When the seance began, the participants there were usually 12 - would listen to
a record of 'Ave Maria', then Roy began to breathe heavily and speak in the
voice of one of his guides: sometimes 'Dr Wilson', 'Marie' or 'Joey' but more
often in the hoarse voice of 'Tinka, the Red Indian'.
'Tinka' was often preferred, especially when sitters began asking questions. If
a particular query was beyond the 'medium', he would simply answer, 'No can
answer me just simple Indian'.
After his so-called guides introduced themselves, he would announce that 'departed friends and relatives' were now present who would try to speak.
Then Roy would pick up his 'speaking trumpet' - which was covered with luminous
paint - with the telescopic rod. Next, he would put a small earphone in his
ear, clipping the wire lead to the terminal of a private telephone line which
connected him with the adjoining room where his assistant was already waiting,
microphone in hand, to pass on the information he had gathered from pockets and
handbags.
The 'medium' then had a steady stream of names and addresses, dates of
birthdays, deaths, meetings, etc.; information about past and coming events,
illnesses, problems and plans.
He would make the 'communicators' speak by means of a miniature loudspeaker at
the end of a telescopic rod. Sometimes he used his own voice, sometimes that of
his assistant or sometimes pre-recorded taped messages. The connection between
the loudspeaker and the assistant's microphone was established by means of
copper plates on his soles, which he pressed on carpet tacks wired to the
adjoining room.
But Roy's piece de resistance was 'materialisation'. If he was feeling
particularly adventurous, in dim light, butter muslin, doubling as ectoplasm,
would issue from his mouth, a ghostly mask appear over his face, or a white-
robed accomplice appear from a secret door. In this manner, 'Tinka, the Red
Indian', manifested on several occasions and was found to be seven feet tall!
Roy did not rely solely on ransacking handbags and pockets for his information.
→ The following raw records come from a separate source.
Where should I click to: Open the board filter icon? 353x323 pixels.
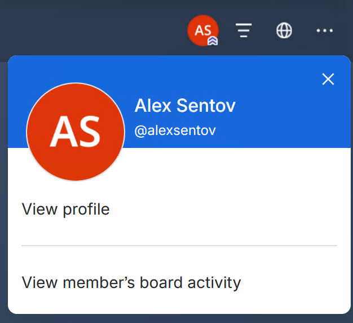[x=244, y=30]
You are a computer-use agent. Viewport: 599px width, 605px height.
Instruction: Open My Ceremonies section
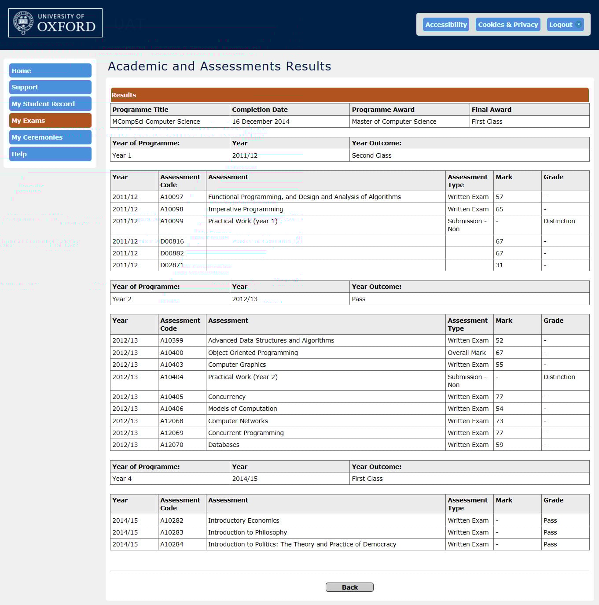pos(50,137)
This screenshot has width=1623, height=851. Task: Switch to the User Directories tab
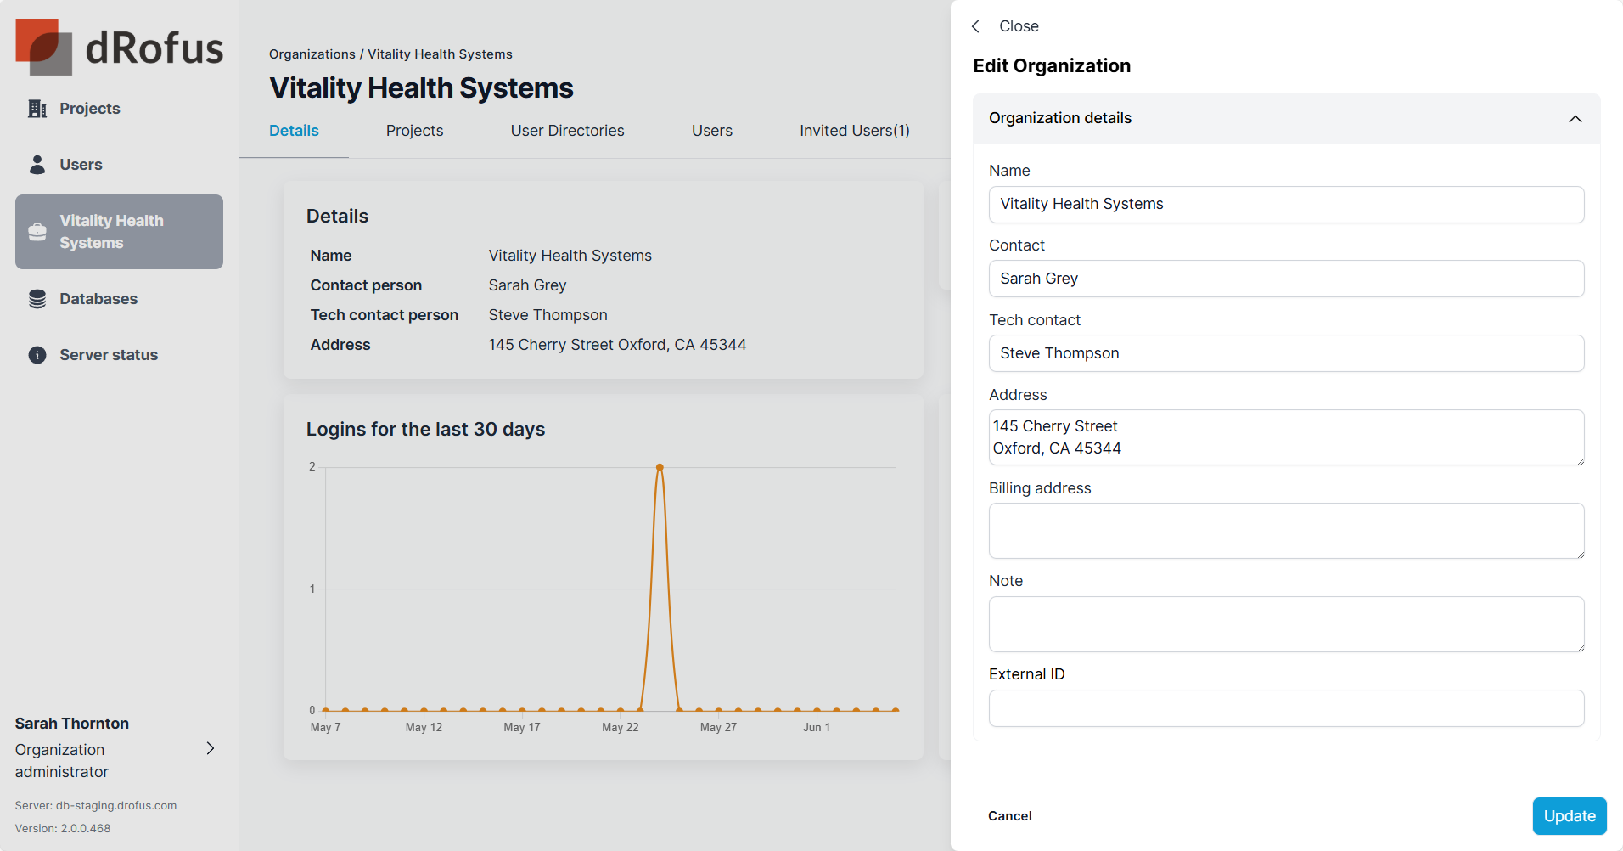(567, 131)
Before admitting an unsuspecting victim to his seance room he researched their
backgrounds methodically by looking up voters' lists, consulting 'Who's Who',
reading last wills and by making frequent trips to the General Register at
Somerset House for death and birth certificates, which also gave the names of
parents and grandparents.
One of his most shameless con tricks was the exploitation of a widow. Through
an accomplice, Roy obtained detailed information about the woman's dead husband
which he duly relayed to her as coming from loved ones in the spirit world. At
the same time he seduced her and claimed he wanted to marry her as soon as
possible. But Roy was in fact already married - to his second wife Dorothy.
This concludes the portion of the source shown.